TEXTO PROPORCIONADO:
────────────────────────────────────────
Invito al lector a sumergirse entre estas páginas para leer una apasionante historia.
No le mentiré, este no es un libro en el cual usted ya se imagina cómo termina a la mitad de su lectura, pues para hacerlo tendrá que leer hasta la última página. Para saber qué tan fuerte puede ser el viento y si esas tinieblas darán paso, finalmente, a una noche estrellada.
Pablo Martín Belmonte
11 La CONADEP (Comisión Nacional Sobre la Desaparición de Personas), creada por el presidente Raúl Alfonsín, culmina su tarea con el informe denominado NUNCA MÁS, en cuya 1ª edición publicada se denunciaron, investigaron y comprobaron las desapariciones de 8.961 personas de una “lista abierta”. (Pág. 293, Cap. II, Víctimas). La cantidad de “30.000 desaparecidos” fue difundida por primera vez en Europa por organismos de los derechos humanos, pero sin la precisión que se tuvo luego, cuando la CONADEP investigó la barbarie cometida por la dictadura militar a partir del golpe de 1976. Quedan fuera del análisis, se aclara en NUNCA MÁS, las violaciones a los DDHH cometidas durante el gobierno de María Estela Martínez de Perón (recuérdese a la organización Triple A, dirigida por José López Rega), pues allí todavía no se hablaba de desapariciones de personas, aunque sí de crímenes de lesa humanidad.
¿Cuáles son las motivaciones que mueven a un ciudadano a cometer acciones trágicas? Tanto las malas como las buenas acciones, casi nunca tienen una explicación emocional de la conducta. Más aún: muchas veces algunas personas exhiben una doble moral, una pública y otra privada ¿Cuál es la verdadera, entonces? Sí, creo que hay humanos que construyen su vida sobre una doble moral en la que creen ciegamente como algo normal.
Esa dualidad, generalmente, los impulsa a cometer cualquier tipo de inmoralidad a cambio de obtener algún beneficio. Son sujetos que desarrollan una gran capacidad para responder a sus fines sin ninguna clase de límites. Así, emprenden cruzadas macabras contra cualquier enemigo que cada uno de ellos haya sido capaz de inventarse. Se auto excusarán con el pretexto de que el objetivoa destruir está en las antípodas de “su” idea de la sociedad y del mundo.
Estos sujetos, muchas veces simples ciudadanos a los que podríamos denominar “vecinos del barrio”, desarrollan una extraordinaria capacidad para adaptarse a los vaivenes políticos de la sociedad en la que les toca vivir. En períodos de paz, en democracia, están como células dormidas, mimetizados entre ciudadanos comunes y corrientes. Pero durante los períodos de dictaduras, de lo cual la Argentina tiene sobrada experiencia, emergen del letargo tomando actitudes represivas en paralelo al grupo militar que ejerce el poder de facto.
────────────────────────────────────────
DATOS PROPORCIONADOS:
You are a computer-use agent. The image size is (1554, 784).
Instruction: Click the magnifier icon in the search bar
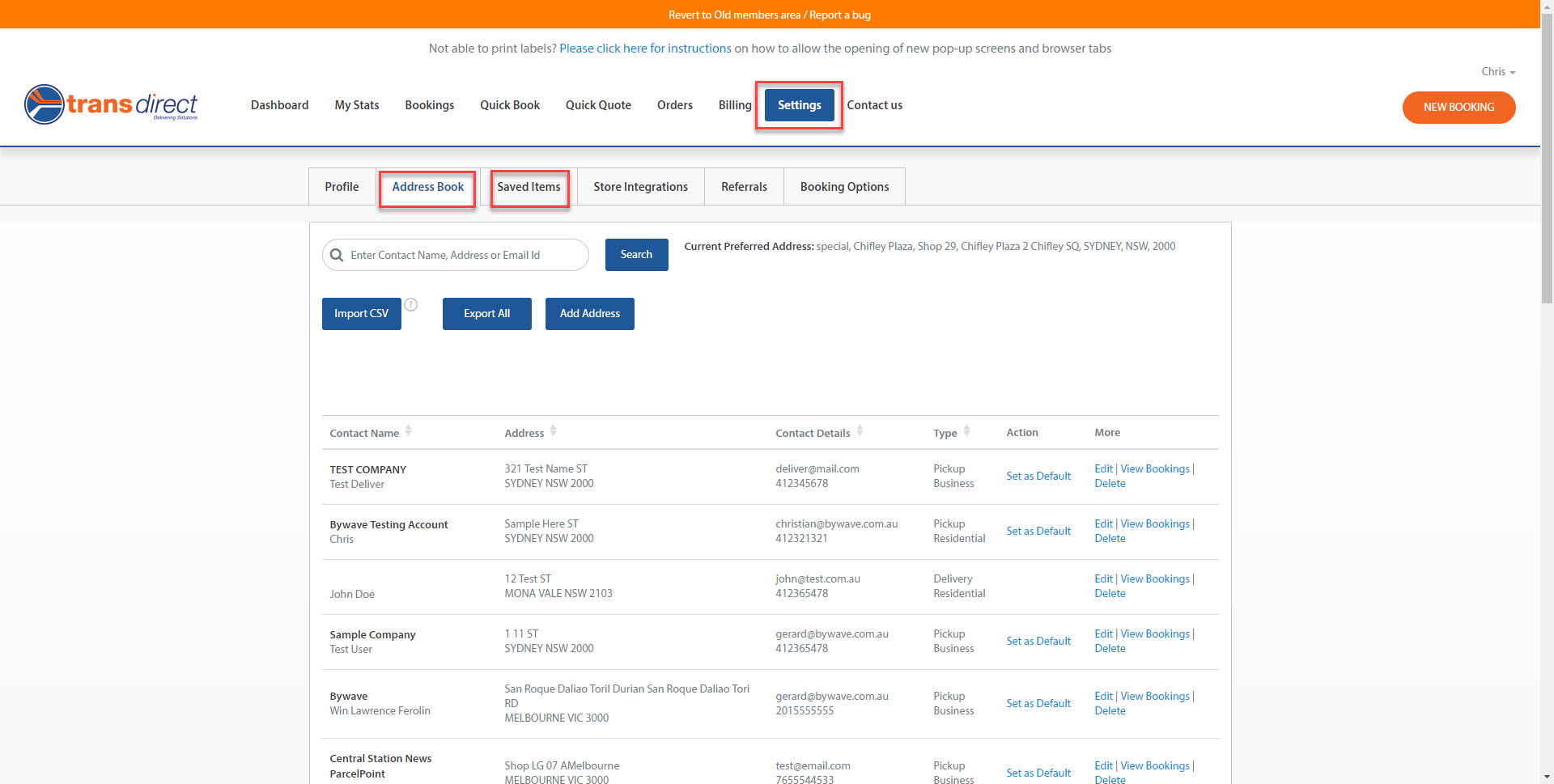pyautogui.click(x=337, y=255)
────────────────────────────────────────
LO QUE SE PIDE:
Cambia "noche estrellada" por "mañana soleada" en el pasaje del texto proporcionado que empieza en "No le mentiré, este" y termina en "una noche estrellada.", y escribe el pasaje completo con ese cambio. El material es independiente del texto proporcionado.

RESPUESTA AL EJERCICIO:
No le mentiré, este no es un libro en el cual usted ya se imagina cómo termina a la mitad de su lectura, pues para hacerlo tendrá que leer hasta la última página. Para saber qué tan fuerte puede ser el viento y si esas tinieblas darán paso, finalmente, a una mañana soleada.